“Tis impossible to be sure of any thing but Death and Taxes” – Christopher Bullock (1716)
Federal estate taxes, gift taxes, and generation skipping taxes compose our current “transfer” tax system. Estate taxes are imposed upon and paid by the taxable estate before distribution (or transfer) to the beneficiaries. In contrast, inheritance taxes are imposed upon and paid by the beneficiaries for assets inherited. The federal tax system has used each method in the past but currently uses the “estate” tax system, while the states generally use the “inheritance” tax system.
A brief history of the estate tax…
Estate or death-related taxes began as a temporary means to raise revenue during times of war or crisis and evolved into a permanent fixture of our tax code for both revenue and political purposes. The Death Stamp Tax of 1797 raised revenue to strengthen our navy as a result of trade disputes with France. This act was short-lived and was repealed in 1802. The Civil War led to the Revenue Act of 1862, which created an inheritance tax that was repealed in 1870. The War Revenue Act of 1898 imposed a death tax to finance the Spanish-American War and was repealed in 1902. World War I caused a reduction of tariff revenue and led to the Revenue Act of 1916, which reintroduced the estate tax. The Great Depression inspired the Revenue Act of 1932, and World War II ushered in the Revenue Acts of 1934, 1935, 1940, and 1941, which expanded the tax base and increased estate tax rates.

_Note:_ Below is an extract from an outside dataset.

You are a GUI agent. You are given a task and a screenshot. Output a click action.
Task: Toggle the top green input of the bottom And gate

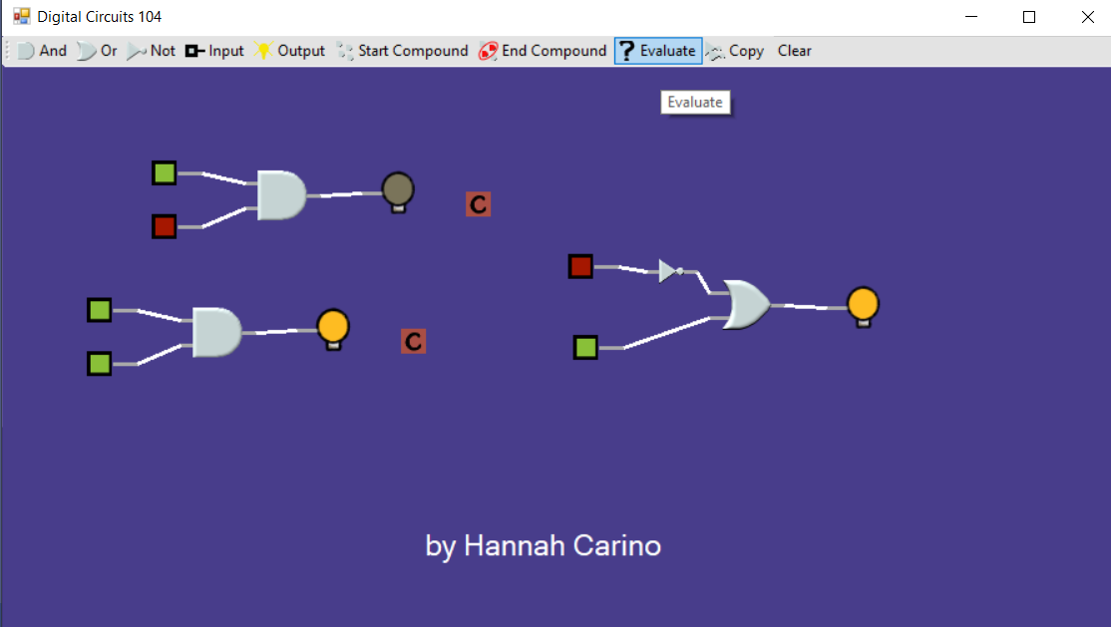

Other than increases to the marginal estate tax bracket, the transfer tax system was generally static until the Tax Reform Act of 1976, which unified the gift and estate tax systems and created the generation skipping tax (GST). The 1976 Act also made a significant change to the cost basis rules for inherited assets, eliminating the cost basis adjustment (or basis step) to the fair market value upon death and instead requiring the decedent’s basis to be carried over to the beneficiary.
To illustrate the significance of this change in law, assume the following: Jessica’s mother bought 1000 shares of XYZ stock at $1 per share ($1000 cost), and Jessica inherited the shares 30 years later when the shares were trading at $20 per share ($20,000 value). Under the carryover basis rules, Jessica’s cost basis would equal that of her mother’s, $1 per share. Under the step-up (or step-down) basis rules, the cost basis of the inherited shares would be adjusted to the fair market value (FMV), which is $20 per share. In either case, when Jessica sells the shares, she will owe capital gains taxes on the difference between the cost and the sale proceeds, but from Jessica’s point of view, adjusting the cost basis to the fair market value would be significantly more favorable.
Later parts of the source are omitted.